RE: issue-199

Mike,

I support verifiability but am challenged with technical mechanisms to allow this without breaking corporate confidentiality concerns.  This is why I call it out as an area for future development to help build solutions to this unique problem.

I’ve tried breaking the proposal down to the simplest form I can think of.  Let me know if this makes it more clear:

-----
If Tracking = ID + URLs, then Not Tracking = ID <> URL

Keep ID, Remove URL = Aggregate Scoring
Remove ID, Keep URL = De-Identification

Remove ID, Remove URL = De-Identification + De-Linking  (now out of scope of DNT)
-----

- Shane

From: Mike O'Neill [mailto:michael.oneill@baycloud.com]
Sent: Wednesday, July 10, 2013 3:10 PM
To: Shane Wiley
Cc: public-tracking@w3.org
Subject: RE: issue-199

Shane,

I have not missed key points, and know the DAA proposals mean continued profiling, just think that needs to be made clear. Perhaps you could give an example where applying a hash to a UID would be useful.

There is not much difference between the retention of a profile based on algorithmically examining a web history and the actual web history itself. Both can be a basis for discrimination.

My point about verifiability is that without it, with only administrative and operation controls, there will be inevitably be demands for intrusive regulation, which will not be good for industry. Verifiability is in fact quite easy to ensure if tracking is constrained to cookies or even localStorage, and that is all the more reason to rule out tracking by other means such as fingerprinting.

Mike


From: Shane Wiley [mailto:wileys@yahoo-inc.com]
Sent: 10 July 2013 14:36
To: Mike O'Neill
Cc: public-tracking@w3.org<mailto:public-tracking@w3.org>
Subject: RE: issue-199

Mike,

Perhaps you’ve not been on the calls as I believe you’ve missed a few of the key points of this discussion.  I won’t be able to provide a full recount via email but I’ll try to hit the high points for you:


1.       It’s understood obfuscation comes with some risk and will need to be bundled with operational and administrative controls to reach a reasonable confidence that data will not reverse engineered.  For example, data in the yellow state is not shared publically and/or with parties where you don’t feel could protect the security of its composition.  While we’ve agreed on transparency in this area – no one has requested external verifiability to date which I believe would be somewhat impossible as a starting point.  Perhaps something to work on as a future goal (I believe the EFF would also be interested in innovating techniques in this area – is that fair Lee?).

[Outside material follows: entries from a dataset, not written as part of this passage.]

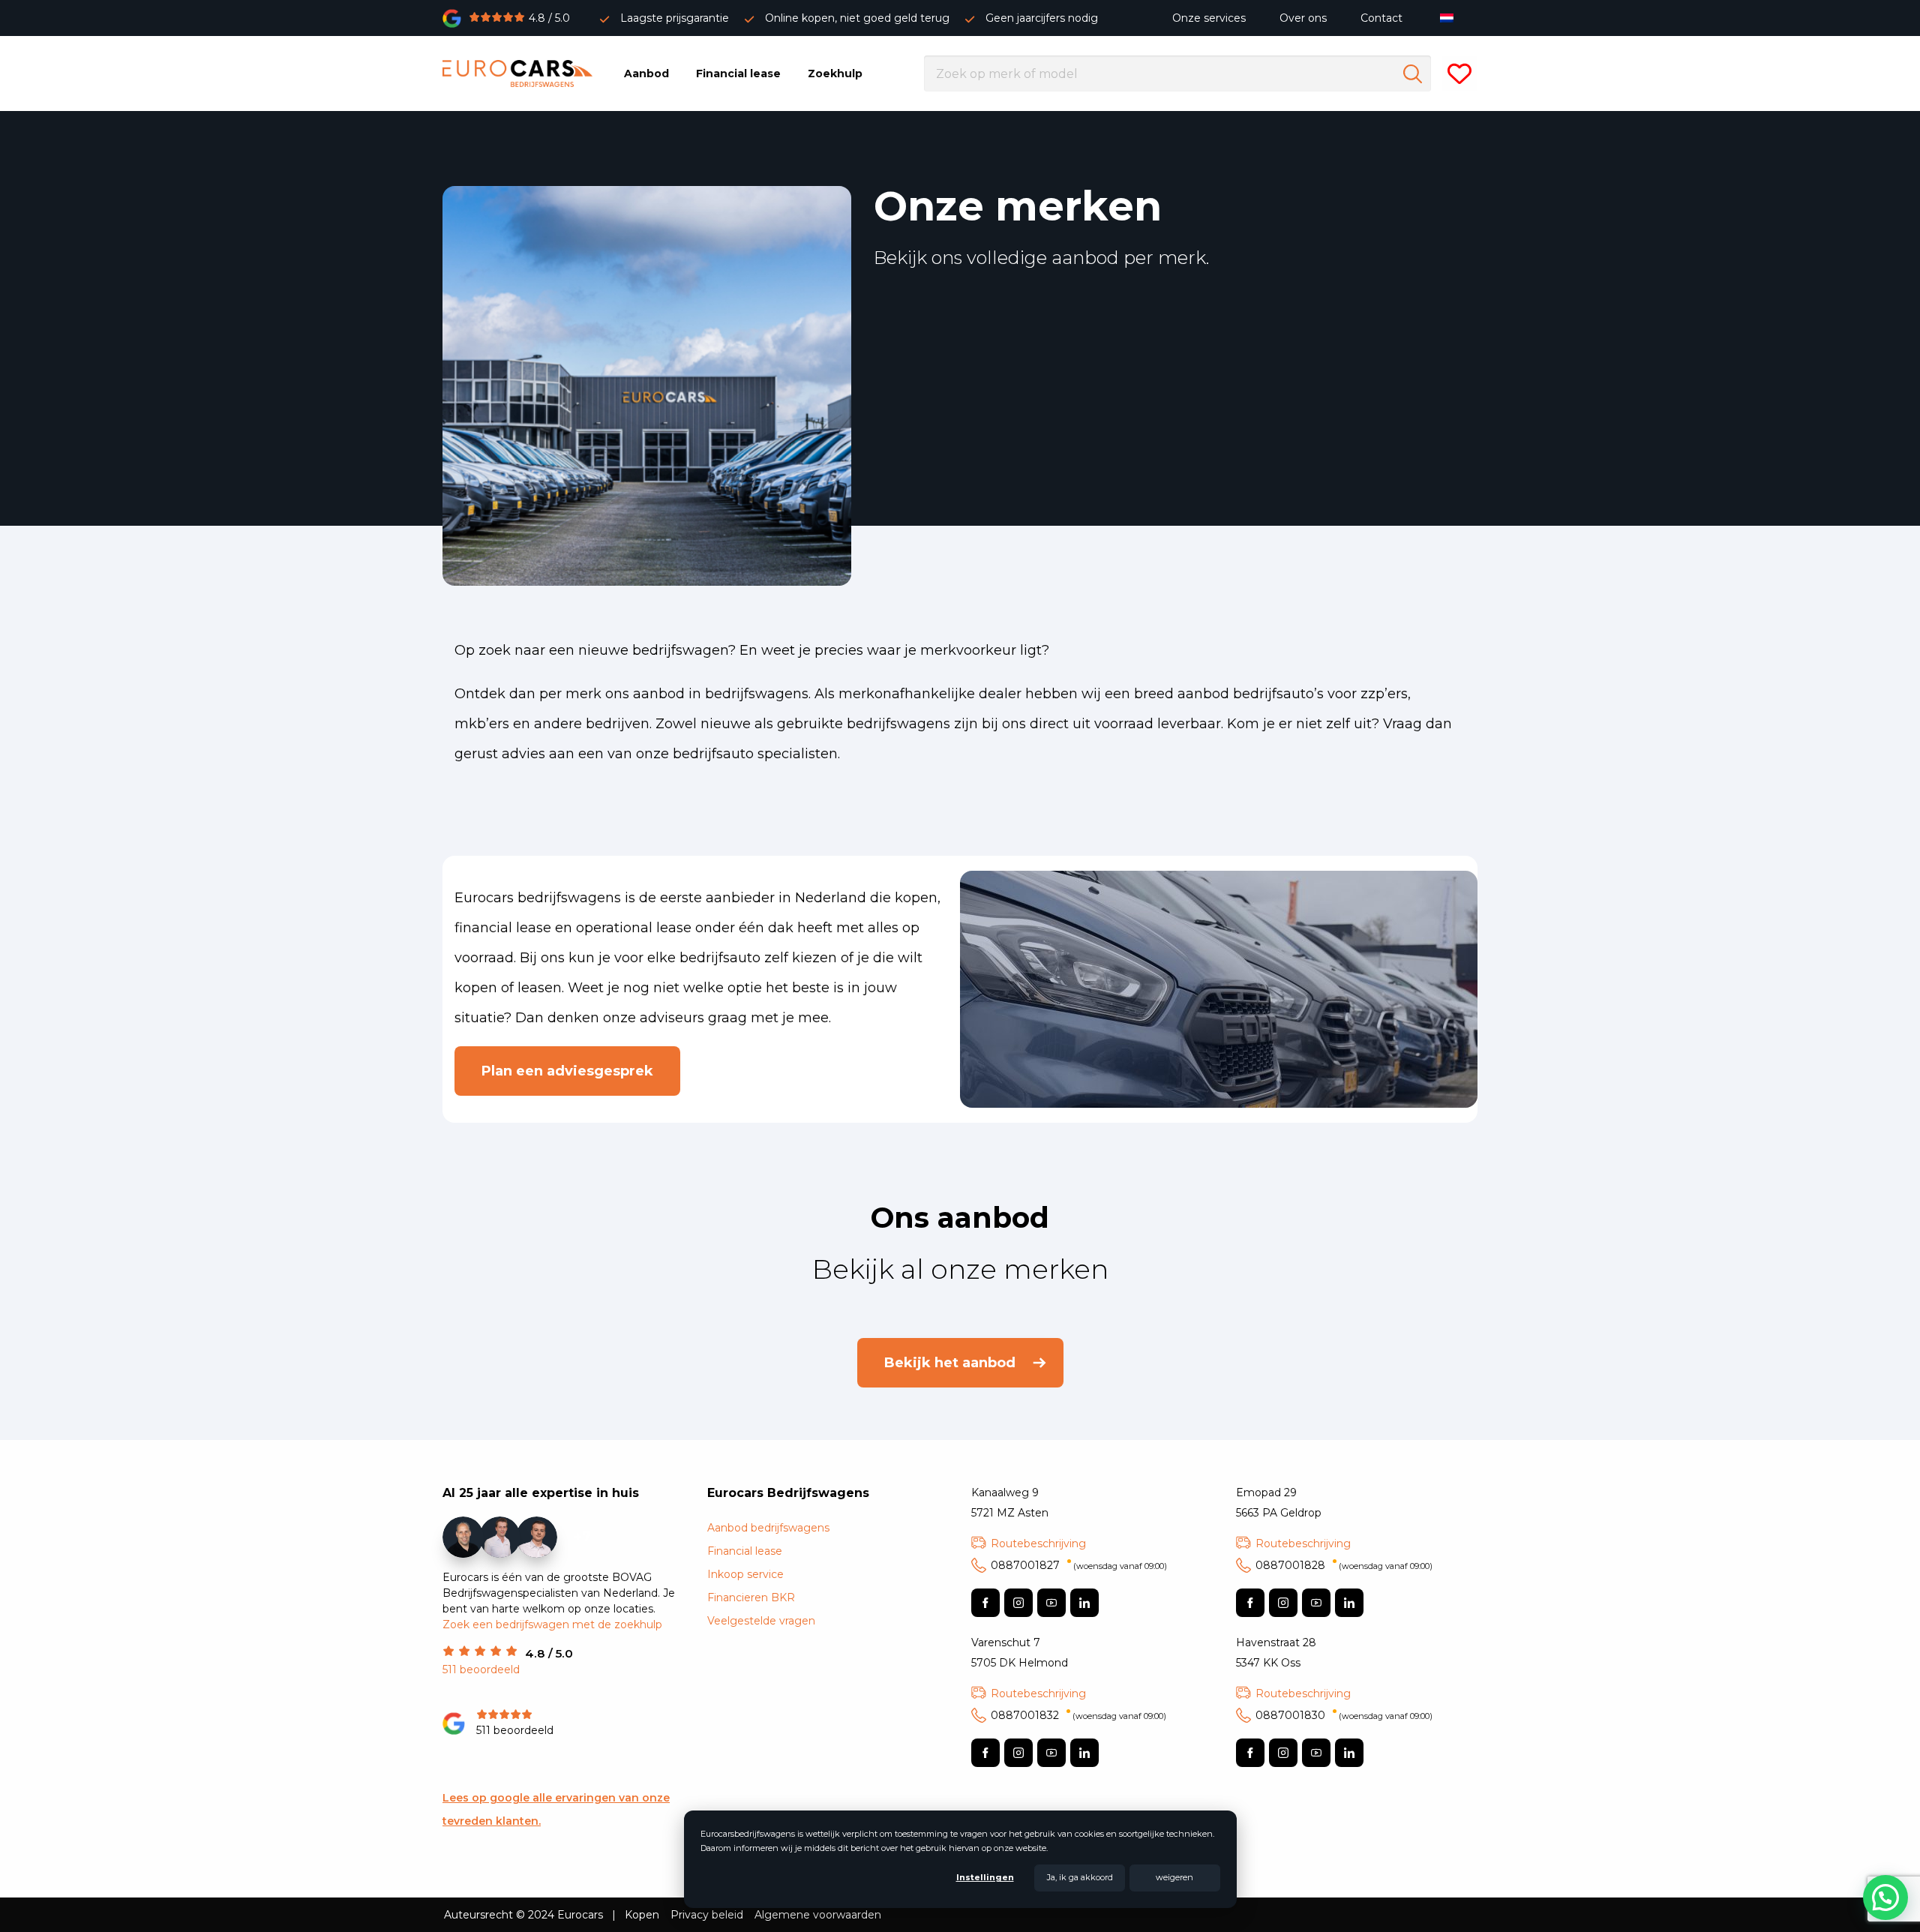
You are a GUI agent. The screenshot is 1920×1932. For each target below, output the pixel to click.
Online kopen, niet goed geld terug (857, 18)
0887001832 (1078, 1715)
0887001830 (1344, 1715)
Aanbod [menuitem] (646, 73)
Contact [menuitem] (1381, 18)
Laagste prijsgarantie (674, 18)
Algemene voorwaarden (817, 1915)
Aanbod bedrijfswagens (768, 1527)
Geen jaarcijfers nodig (1042, 18)
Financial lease (744, 1551)
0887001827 (1079, 1565)
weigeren (1174, 1877)
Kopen (642, 1915)
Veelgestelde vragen (761, 1621)
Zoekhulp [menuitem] (835, 73)
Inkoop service (745, 1574)
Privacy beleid (706, 1915)
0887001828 (1344, 1565)
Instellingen (985, 1877)
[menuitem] (1450, 17)
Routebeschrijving (1038, 1543)
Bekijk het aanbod (950, 1362)
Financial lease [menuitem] (738, 73)
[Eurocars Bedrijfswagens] (517, 73)
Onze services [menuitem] (1209, 18)
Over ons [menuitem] (1303, 18)
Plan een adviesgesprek (567, 1071)
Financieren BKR (751, 1597)
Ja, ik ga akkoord (1080, 1877)
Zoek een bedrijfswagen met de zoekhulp (552, 1624)
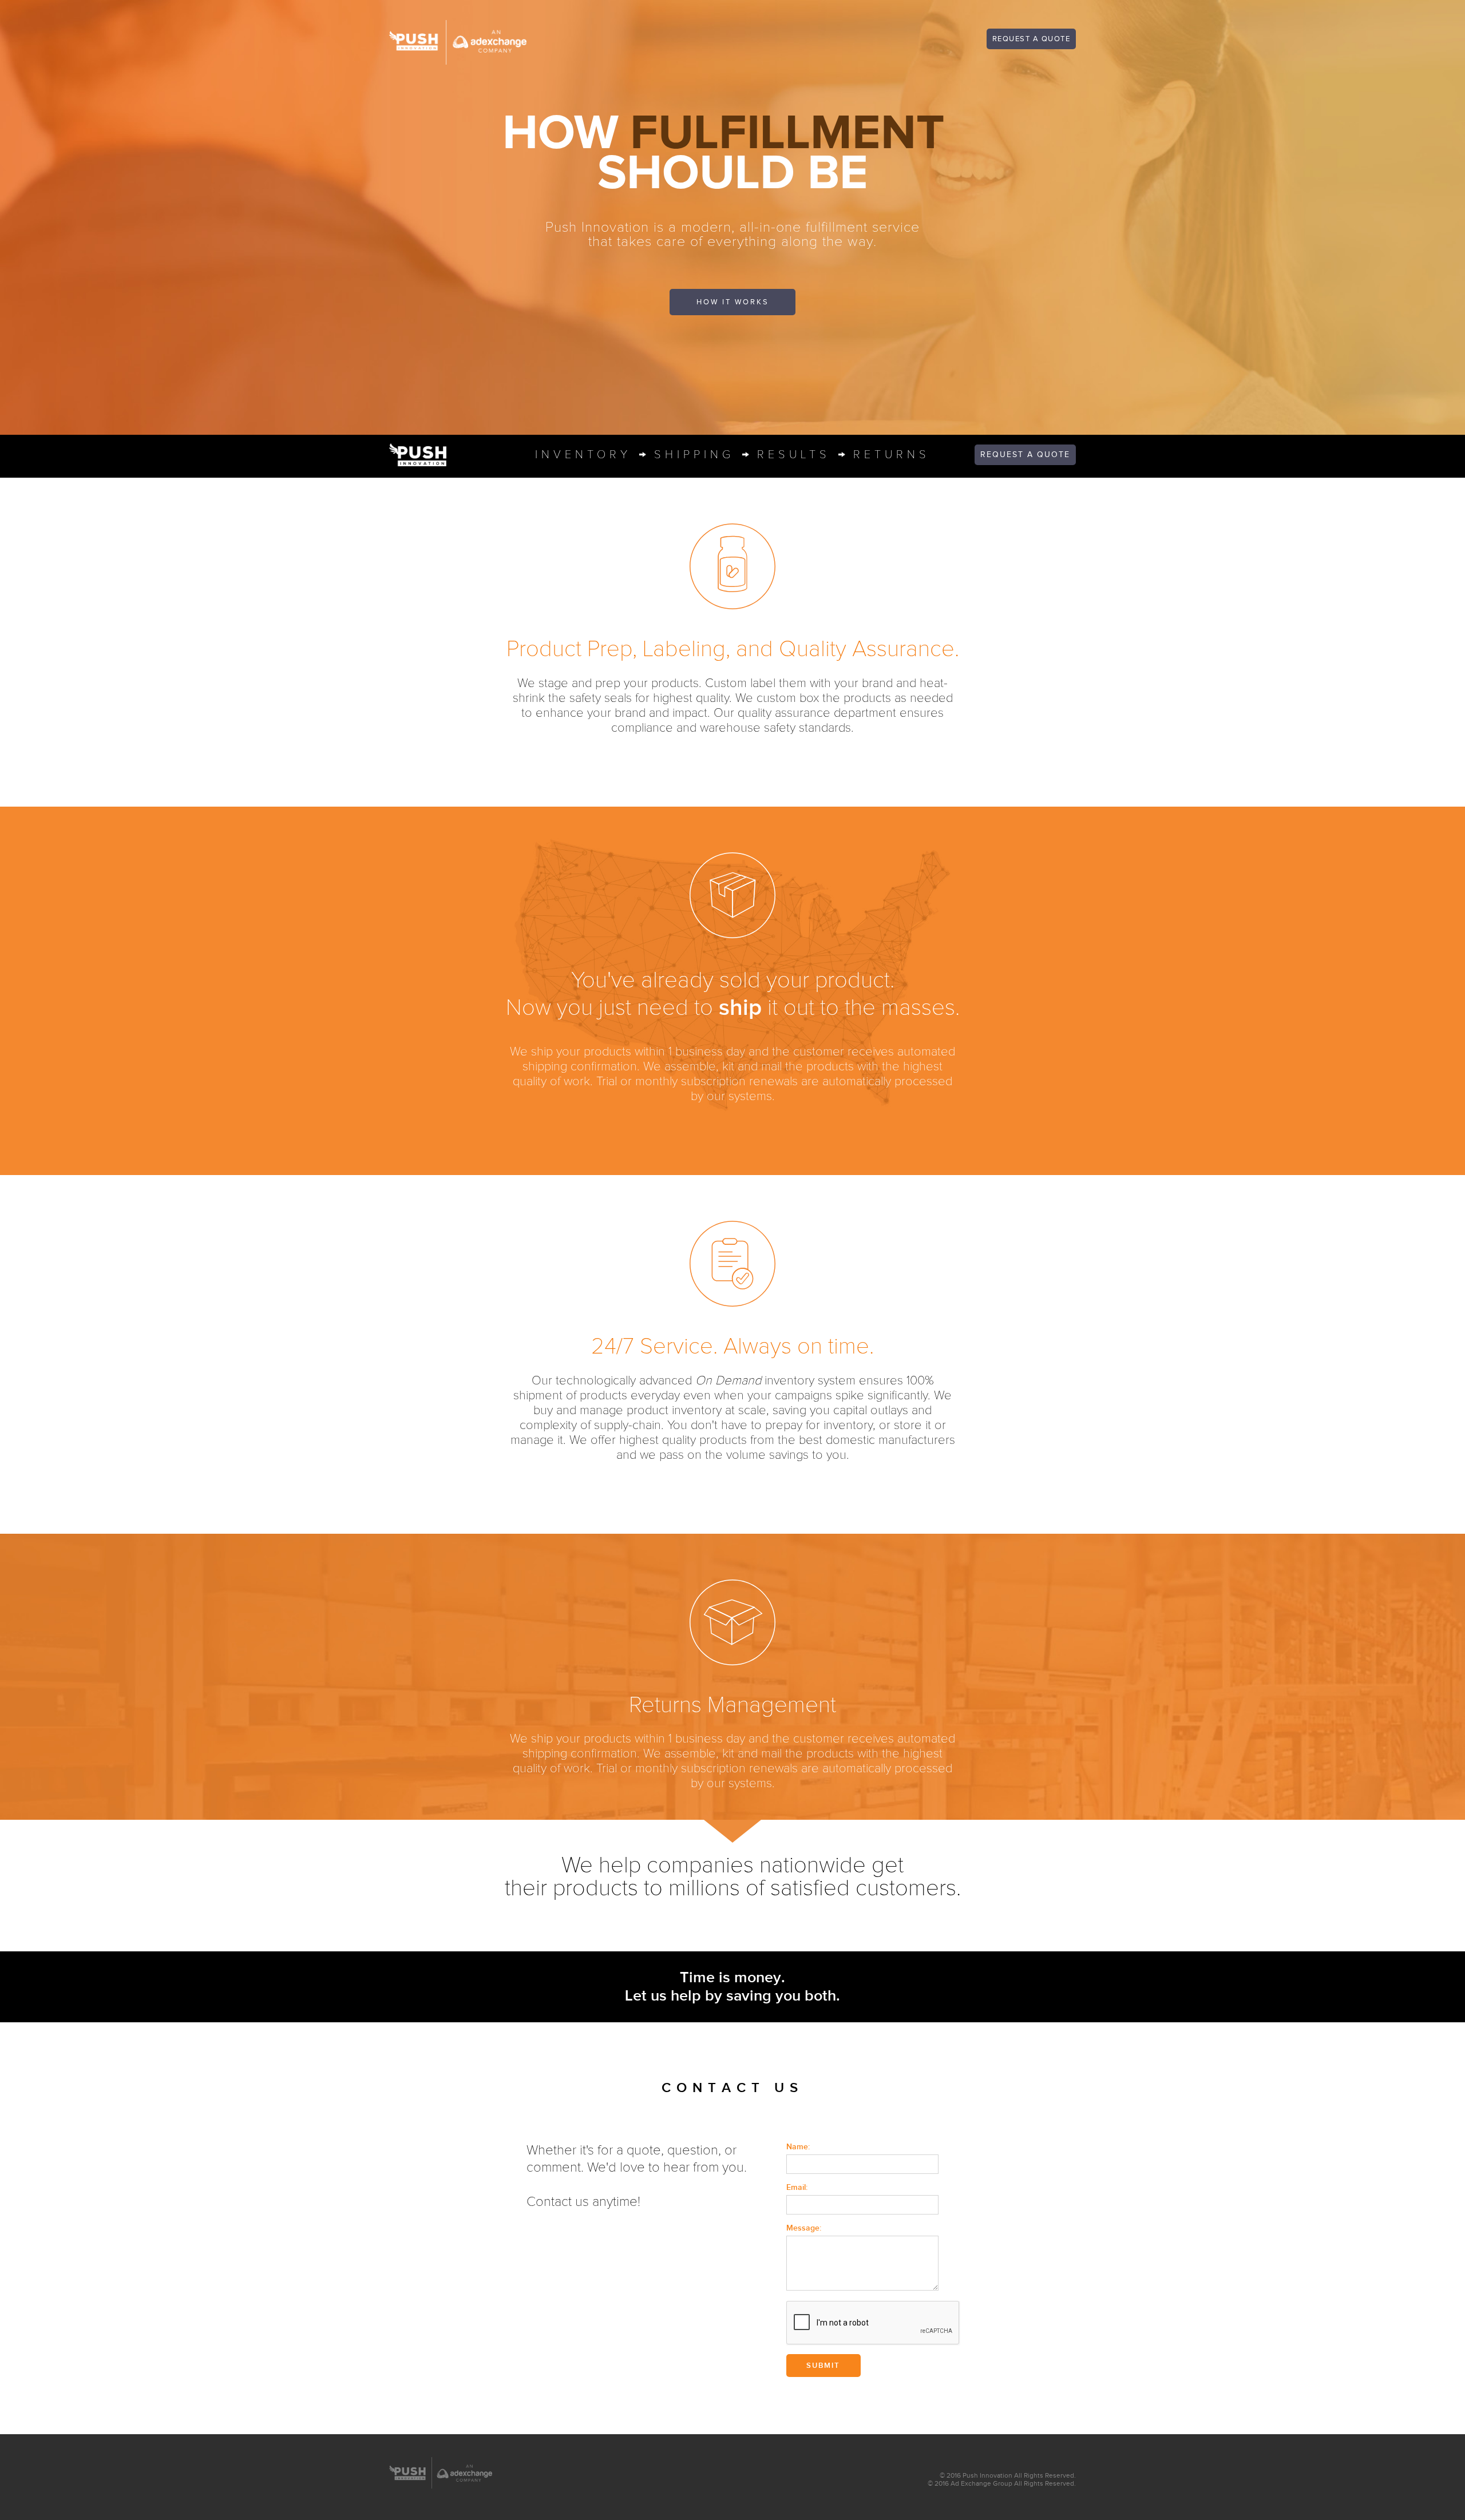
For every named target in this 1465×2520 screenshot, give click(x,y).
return (891, 455)
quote (1025, 454)
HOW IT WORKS (732, 302)
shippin (694, 455)
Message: (803, 2228)
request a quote (1031, 38)
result (793, 455)
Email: (796, 2187)
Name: (798, 2147)
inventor (583, 455)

2.       Aggregate scoring will result in a profile.  The proposal does not attempt to remove this concept but instead to ensure the result doesn’t include a user’s historical cross-site activity.  This should not be confused with de-identification and instead is simply another method to meet the goal of “not tracking”.

- Shane

From: Mike O'Neill [mailto:michael.oneill@baycloud.com]
Sent: Wednesday, July 10, 2013 2:02 PM
To: Shane Wiley
Cc: public-tracking@w3.org<mailto:public-tracking@w3.org>
Subject: RE: issue-199

Shane,

As an example of why this “obfuscation” is pointless let it be a simple substitution cypher so my UID (which happens to be “123456”) is turned into “987654”. If I visit a website containing a reference to adco.com that server recognises me because the UID contains “123456” and builds up a profile about me. They apply the transform to the UID and always get the unique value  “987654”. which is stored in the profiling dataset. When I visit other websites that also contain references to adco.com the same process is repeated and my web activity is appended to the dataset, again using “987654” as a key.

It makes no difference how complex  the UID transformation  is, as long as it is 1to1.

Under the “DAA proposal” rules there is absolutely no diminution of adco’s ability to profile me.

If another party gets hold of the dataset they can also see my profile, though not my original UID. If further records are shared they can be connected  to me by this other party because they have the same “987654” UID. They may not be able to connect records containing “123456” to me (unless they can crack the cypher or are given the key) but what would be the point? If they have access to those data records they can already profile me anyway.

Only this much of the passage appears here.